Insgesamt dürfe laut Ahrens in diesem Segment die Rolle von Social Media nicht unterschätzt werden: „Gute Produkte allein reichen heute nicht mehr aus, sie müssen sichtbar und trendorientiert sein und Teil des Alltags der Konsumenten werden.“ Alltagstaugliche Lösungen sind für sie größere ­Vorratsformate sowie wiederverschließbare Verpackungen mit hohem Convenience-Grad wie Becher.

Salzige Snacks „Die Kontaktstrecke verlängern“
Frank Blömer

Konsumenten sparen. Auch beim Griff zur Chipstüte: Der Absatz (in Kilogramm) stieg in den ersten vier Monaten des Jahres „nur“ um 2,9 Prozent – nach 10,6 Prozent in der Vorjahresperiode (Quelle: NielsenIQ). Dennoch hätten sich salzige Snacks im Vergleich zu Süß- und Schokoladenwaren zuletzt robuster entwickelt, sagt Intersnack-Vorstand Karl-Heinz Westing. Nicht nur er fordert daher mehr Platz für sie im Regal. Das hatte er im Gespräch mit der Lebensmittel Praxis schon vergangenes Jahr gefordert. Hat sich etwas verbessert? Es gebe erste vorsichtige Reaktionen, sagt er. „Laut Circana ist die Anzahl salziger Snackartikel je Geschäft gestiegen. Der Sortimentsanteil der Kategorie erhöhte sich im Süßwarenregal in den letzten zwölf Monaten bis März 2026 von 20 auf 21,4 Prozent.“ Dennoch sieht er „weiter Potenzial nach oben“.
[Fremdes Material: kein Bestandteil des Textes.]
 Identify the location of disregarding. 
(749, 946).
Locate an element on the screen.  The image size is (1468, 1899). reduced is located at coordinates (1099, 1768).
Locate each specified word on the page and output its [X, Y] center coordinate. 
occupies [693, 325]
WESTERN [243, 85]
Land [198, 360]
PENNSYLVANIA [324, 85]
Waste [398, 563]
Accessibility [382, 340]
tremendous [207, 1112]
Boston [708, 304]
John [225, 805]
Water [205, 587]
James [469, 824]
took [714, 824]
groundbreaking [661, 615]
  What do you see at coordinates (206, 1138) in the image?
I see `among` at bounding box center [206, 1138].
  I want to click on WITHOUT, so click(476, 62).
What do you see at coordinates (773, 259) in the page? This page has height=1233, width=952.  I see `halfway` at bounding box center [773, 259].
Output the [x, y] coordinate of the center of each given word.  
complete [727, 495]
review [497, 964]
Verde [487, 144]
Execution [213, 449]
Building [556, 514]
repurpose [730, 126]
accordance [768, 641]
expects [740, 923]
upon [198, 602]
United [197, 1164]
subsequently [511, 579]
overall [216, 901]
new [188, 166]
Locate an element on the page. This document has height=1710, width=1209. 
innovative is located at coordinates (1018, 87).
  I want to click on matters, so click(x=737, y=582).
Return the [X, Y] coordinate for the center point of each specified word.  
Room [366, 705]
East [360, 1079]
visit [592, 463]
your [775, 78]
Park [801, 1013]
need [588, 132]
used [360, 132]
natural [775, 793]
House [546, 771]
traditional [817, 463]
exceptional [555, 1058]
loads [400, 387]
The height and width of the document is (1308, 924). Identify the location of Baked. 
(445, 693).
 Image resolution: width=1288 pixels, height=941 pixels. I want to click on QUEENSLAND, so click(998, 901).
Von punktuellen Entwicklungen spricht auch Frank Blömer, Commercial Director bei Lorenz Snacks. Aber: „Dem Kontaktstreckenanteil von 23 Prozent steht ein Umsatzanteil von 28 Prozent entgegen.“ Blömer sieht zudem noch Potenzial in der Flächenzuordnung, „insbesondere bei Zweitplatzierungen, saisonalen Inszenierungen und aufmerksamkeitsstarken Regalauftritten“. In wirtschaftlich herausfordernden Zeiten blieben salzige Snacks ein „erschwinglicher Genussmoment mit hoher Frequenz- und Impulskraft“.

Nüsse brauchen keine Zusätze, um Lebensmitteleinzelhändlern als natürlicher Proteinlieferant Differenzierung zu bieten. Sie bedienen sehr unterschiedliche Bedürfnisse der Verbraucher. Sie verdienen (noch) mehr Aufmerksamkeit.